TO DO ▸ Your task is to gather the lines below that hold the string "category".

Collected data

◇ ◇ ◇ ◇ ◇

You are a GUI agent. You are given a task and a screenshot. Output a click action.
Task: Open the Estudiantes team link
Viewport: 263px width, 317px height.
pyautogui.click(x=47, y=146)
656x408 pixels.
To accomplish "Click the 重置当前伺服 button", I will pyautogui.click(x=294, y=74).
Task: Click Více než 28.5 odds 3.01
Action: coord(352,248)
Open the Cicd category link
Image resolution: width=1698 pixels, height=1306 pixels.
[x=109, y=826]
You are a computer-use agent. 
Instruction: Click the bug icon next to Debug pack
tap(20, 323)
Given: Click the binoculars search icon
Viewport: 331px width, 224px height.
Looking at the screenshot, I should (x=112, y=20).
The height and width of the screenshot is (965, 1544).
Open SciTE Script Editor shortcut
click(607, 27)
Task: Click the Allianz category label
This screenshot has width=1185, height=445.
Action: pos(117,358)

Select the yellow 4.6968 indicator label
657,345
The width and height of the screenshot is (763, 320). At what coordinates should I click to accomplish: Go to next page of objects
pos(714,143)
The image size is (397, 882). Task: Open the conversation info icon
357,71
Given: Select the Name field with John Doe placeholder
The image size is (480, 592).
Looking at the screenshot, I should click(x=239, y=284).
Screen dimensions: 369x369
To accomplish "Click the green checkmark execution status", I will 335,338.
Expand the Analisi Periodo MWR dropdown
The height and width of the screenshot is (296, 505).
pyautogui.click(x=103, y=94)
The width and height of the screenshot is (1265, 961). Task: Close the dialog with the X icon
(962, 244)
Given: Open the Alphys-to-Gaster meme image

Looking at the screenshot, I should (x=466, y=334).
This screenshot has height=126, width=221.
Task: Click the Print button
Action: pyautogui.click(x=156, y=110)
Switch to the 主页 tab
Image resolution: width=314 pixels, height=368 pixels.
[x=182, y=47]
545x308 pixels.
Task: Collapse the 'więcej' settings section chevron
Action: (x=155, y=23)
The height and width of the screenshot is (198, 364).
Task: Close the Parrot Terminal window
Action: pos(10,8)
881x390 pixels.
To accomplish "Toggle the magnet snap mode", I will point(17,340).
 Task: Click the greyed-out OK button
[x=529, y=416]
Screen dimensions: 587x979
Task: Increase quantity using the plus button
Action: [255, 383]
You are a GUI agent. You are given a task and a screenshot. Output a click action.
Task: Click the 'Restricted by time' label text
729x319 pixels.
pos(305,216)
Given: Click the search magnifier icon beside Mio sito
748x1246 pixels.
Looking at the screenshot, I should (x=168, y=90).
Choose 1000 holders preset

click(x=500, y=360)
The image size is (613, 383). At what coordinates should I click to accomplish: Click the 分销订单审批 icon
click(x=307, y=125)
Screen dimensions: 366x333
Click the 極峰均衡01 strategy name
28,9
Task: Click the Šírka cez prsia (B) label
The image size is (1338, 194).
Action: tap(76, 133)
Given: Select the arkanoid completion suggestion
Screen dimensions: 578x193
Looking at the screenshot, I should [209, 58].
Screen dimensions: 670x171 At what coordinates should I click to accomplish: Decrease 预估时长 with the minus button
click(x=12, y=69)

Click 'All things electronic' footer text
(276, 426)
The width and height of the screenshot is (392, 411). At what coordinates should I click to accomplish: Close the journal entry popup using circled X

◇ ◇ ◇ ◇ ◇

ANSWER SPACE ▸
Open the Cicd category link
Task: Click the Allianz category label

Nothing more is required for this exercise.